## [Task prompt]
Quote the passage on election recounts below word for word, starting at the words "Currently, in case" and ending after "have a nationwide recount.".

Currently, in case of a very close election in a state, there is a well-established procedure for conducting a recount according to that state’s rules. Under the compact, because there is no national system, there is no mechanism for conducting a nationwide recount. What is worse, there is no way to force states to participate in a national recount. Because the compact need only be among states with a total of more than 270 electoral votes and not all states, there will be some states that will quite rightfully take the position that they are still in the old system of 51 differing bodies. They will feel no obligation to even consider the impact of the new system. The compact-participating states won’t be able to do anything about it. States can’t force each other to do things. This would make it incredibly difficult to even have a nationwide recount.

(Dataset items)
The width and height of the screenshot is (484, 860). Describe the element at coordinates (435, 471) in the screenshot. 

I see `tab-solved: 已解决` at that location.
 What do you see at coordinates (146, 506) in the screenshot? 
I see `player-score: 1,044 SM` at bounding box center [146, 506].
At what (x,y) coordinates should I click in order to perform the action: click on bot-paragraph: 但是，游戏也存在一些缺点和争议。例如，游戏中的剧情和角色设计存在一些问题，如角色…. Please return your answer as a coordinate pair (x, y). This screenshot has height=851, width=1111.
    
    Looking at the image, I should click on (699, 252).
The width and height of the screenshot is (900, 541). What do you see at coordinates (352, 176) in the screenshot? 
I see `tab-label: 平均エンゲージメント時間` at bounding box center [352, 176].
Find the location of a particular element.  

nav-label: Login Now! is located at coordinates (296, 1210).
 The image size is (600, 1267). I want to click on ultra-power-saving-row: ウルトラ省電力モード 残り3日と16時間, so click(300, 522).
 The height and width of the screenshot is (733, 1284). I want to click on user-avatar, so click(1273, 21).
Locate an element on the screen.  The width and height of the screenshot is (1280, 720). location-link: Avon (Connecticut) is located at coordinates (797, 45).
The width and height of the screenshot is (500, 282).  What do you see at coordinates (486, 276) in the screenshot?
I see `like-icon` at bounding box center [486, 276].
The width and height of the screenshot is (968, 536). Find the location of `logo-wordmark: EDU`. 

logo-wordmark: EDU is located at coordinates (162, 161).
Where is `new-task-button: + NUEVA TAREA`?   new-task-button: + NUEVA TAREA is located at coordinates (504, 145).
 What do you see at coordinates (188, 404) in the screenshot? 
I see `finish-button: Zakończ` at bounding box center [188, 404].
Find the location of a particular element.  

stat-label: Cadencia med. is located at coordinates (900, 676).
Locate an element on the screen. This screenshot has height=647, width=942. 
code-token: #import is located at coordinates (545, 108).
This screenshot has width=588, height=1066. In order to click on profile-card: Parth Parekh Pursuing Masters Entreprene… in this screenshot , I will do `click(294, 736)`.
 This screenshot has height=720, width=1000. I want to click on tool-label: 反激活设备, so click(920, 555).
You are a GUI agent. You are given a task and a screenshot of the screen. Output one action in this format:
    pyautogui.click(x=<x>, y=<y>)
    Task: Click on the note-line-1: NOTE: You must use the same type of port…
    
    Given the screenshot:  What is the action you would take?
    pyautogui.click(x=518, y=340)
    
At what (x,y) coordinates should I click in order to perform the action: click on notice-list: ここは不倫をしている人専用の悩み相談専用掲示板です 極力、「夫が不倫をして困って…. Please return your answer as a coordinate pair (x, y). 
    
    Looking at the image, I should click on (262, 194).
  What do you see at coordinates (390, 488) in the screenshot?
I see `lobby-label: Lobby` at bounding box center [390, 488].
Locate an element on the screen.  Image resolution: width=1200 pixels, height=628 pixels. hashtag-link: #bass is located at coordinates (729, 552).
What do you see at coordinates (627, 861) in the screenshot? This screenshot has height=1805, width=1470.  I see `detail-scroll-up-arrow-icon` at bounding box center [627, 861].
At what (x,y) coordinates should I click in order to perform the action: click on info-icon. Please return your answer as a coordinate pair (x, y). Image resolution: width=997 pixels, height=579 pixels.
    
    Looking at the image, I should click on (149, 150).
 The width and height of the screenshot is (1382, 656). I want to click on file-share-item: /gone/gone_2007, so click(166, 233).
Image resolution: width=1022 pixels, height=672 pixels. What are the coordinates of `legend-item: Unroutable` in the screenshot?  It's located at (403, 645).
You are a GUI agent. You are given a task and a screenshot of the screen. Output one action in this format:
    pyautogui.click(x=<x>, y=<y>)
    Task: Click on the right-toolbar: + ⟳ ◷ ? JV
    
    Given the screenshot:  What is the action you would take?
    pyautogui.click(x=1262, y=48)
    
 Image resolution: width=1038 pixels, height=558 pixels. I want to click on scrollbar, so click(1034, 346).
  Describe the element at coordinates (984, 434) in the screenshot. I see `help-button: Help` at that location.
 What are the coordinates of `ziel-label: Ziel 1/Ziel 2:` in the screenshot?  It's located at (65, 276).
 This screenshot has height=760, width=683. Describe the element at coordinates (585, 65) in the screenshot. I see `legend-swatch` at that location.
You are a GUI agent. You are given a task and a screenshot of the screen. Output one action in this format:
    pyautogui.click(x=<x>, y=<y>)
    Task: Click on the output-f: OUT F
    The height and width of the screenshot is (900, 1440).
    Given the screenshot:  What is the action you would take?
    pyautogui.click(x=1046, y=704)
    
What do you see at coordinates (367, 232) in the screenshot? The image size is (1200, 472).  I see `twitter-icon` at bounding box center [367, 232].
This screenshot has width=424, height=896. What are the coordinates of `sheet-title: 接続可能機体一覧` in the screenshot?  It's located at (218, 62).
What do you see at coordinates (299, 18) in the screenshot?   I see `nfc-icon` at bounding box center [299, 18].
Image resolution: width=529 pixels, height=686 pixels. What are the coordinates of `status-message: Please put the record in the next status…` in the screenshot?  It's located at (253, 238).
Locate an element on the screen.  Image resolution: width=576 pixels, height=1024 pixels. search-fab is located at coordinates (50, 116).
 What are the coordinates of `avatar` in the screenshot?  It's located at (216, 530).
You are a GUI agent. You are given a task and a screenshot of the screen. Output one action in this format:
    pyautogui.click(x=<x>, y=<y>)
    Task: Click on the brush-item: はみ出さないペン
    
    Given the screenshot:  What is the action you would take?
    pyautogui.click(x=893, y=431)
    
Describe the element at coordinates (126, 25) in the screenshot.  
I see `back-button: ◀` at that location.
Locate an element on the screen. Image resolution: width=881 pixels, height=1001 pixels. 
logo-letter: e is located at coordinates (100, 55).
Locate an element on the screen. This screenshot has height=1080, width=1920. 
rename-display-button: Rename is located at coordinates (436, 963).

## [Solution to this exercise]
Currently, in case of a very close election in a state, there is a well-established procedure for conducting a recount according to that state’s rules. Under the compact, because there is no national system, there is no mechanism for conducting a nationwide recount. What is worse, there is no way to force states to participate in a national recount. Because the compact need only be among states with a total of more than 270 electoral votes and not all states, there will be some states that will quite rightfully take the position that they are still in the old system of 51 differing bodies. They will feel no obligation to even consider the impact of the new system. The compact-participating states won’t be able to do anything about it. States can’t force each other to do things. This would make it incredibly difficult to even have a nationwide recount.